I’m something of an absolutist on free speech. Not a complete absolutist—I’m fine with rules against libel and slander, and I’m glad that there’s a copyright scheme (even if our current scheme has the copyright running for far too long). But that’s about it.
Still, I find myself disagreeing with Catherine Shaffer on using boycotts or similar sorts of pressure to influence the sponsors of speech I disagree with.
I guess my logic is this: I totally support the right of people to say things I disagree with; I just don’t feel like they have a right to make a good living saying it.
I’d oppose a boycott aimed at an ISP who hosts objectionable speech—that’s an effort to block the speech. I’d feel the same way about an effort aimed at convincing a venue not to allow a speaker to present his message.

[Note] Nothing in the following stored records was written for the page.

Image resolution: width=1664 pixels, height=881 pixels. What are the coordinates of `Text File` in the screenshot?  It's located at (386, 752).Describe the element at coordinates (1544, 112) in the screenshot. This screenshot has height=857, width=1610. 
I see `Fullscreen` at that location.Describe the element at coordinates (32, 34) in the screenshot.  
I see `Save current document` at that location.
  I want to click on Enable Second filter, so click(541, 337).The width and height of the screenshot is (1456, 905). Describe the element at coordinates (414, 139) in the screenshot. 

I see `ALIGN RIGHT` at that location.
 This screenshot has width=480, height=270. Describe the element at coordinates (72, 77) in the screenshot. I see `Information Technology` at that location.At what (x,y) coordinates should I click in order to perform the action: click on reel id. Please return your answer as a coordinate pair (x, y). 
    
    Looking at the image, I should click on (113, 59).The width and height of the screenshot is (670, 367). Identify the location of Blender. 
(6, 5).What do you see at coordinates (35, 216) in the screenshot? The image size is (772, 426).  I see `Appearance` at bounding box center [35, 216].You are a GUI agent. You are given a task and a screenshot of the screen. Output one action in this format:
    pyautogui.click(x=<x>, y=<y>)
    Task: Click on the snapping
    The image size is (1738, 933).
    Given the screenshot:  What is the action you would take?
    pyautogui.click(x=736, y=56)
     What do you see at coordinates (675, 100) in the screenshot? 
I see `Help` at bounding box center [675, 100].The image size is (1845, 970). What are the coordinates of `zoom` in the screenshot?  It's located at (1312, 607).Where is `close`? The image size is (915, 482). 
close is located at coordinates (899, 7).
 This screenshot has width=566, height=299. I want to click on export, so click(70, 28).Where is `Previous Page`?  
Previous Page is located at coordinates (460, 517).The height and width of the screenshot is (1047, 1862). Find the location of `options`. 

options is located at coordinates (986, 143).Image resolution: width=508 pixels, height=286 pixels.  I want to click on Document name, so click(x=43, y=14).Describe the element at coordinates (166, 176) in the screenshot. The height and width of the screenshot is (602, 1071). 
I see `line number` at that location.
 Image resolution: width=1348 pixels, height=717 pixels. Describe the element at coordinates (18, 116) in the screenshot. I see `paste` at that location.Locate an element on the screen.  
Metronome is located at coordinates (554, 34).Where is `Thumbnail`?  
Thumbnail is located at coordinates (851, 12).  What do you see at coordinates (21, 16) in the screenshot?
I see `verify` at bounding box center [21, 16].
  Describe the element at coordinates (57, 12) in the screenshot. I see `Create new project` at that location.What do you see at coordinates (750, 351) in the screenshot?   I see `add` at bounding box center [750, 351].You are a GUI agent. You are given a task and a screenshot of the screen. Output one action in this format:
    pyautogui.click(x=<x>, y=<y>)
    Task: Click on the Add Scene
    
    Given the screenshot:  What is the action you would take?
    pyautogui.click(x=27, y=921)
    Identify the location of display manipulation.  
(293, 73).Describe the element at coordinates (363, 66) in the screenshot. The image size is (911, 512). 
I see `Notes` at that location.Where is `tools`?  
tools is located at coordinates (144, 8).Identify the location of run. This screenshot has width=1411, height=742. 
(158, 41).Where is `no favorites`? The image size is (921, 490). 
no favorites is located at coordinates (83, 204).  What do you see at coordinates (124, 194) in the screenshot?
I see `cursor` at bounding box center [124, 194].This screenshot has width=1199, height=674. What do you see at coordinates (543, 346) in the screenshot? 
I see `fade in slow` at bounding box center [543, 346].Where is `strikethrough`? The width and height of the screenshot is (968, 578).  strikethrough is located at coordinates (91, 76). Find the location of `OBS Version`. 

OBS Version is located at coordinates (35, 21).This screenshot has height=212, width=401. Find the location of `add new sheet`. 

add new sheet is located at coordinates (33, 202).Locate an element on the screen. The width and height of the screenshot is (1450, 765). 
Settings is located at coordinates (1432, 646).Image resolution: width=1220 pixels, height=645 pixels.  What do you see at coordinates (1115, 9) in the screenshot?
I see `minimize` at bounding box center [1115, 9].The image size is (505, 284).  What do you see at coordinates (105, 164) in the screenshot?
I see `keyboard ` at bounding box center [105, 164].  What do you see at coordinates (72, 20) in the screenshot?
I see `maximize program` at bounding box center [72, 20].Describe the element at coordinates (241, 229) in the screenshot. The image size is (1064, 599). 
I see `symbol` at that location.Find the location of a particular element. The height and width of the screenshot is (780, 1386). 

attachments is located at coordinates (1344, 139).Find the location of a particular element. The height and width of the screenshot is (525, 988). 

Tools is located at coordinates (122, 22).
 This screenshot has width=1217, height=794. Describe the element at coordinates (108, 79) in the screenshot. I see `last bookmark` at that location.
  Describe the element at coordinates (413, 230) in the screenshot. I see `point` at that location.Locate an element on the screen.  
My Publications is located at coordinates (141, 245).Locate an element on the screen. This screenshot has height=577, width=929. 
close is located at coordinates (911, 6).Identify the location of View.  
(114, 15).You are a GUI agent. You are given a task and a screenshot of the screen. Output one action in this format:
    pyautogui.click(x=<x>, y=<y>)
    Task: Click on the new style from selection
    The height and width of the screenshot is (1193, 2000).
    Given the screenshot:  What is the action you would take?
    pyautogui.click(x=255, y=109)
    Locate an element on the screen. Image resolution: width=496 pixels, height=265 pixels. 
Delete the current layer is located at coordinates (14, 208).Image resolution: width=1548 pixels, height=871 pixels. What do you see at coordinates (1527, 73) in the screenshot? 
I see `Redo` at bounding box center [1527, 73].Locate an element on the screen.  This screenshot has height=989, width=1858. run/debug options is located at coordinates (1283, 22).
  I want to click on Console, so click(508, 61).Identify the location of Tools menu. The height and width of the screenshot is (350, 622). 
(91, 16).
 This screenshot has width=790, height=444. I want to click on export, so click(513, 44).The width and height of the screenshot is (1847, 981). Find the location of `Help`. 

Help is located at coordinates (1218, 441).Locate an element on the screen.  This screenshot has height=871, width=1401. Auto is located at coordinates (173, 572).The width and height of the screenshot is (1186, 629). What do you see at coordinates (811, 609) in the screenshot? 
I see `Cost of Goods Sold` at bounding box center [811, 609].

But even a fairly successful effort to convince advertisers to pull funding from an objectionable speaker wouldn’t bring the speaker’s income to zero. There’ll always be some sponsors out there who’ll support even the most offensive speech, and if they want to pay enough to be associated with it to allow the speaker to pay his domain registration and hosting fees, I’m all for it. Heck, if they’ll pay enough to allow a radio personality enough to see the show broadcast on the airwaves, that’s okay too. But if pressure on the advertisers means that the speaker has to get a day job because his offensive speech no longer earns enough money to cover the rest of the bills, I think that’s probably a win.
(In practice, except for the most universally offensive speech, trying to organize a boycott is probably counterproductive, because people who agree with the speech will rally around.)
A modestly (or even highly) effective effort to reduce the income-earning power of offensive speech seems like a good thing. I don’t think it works against free speech.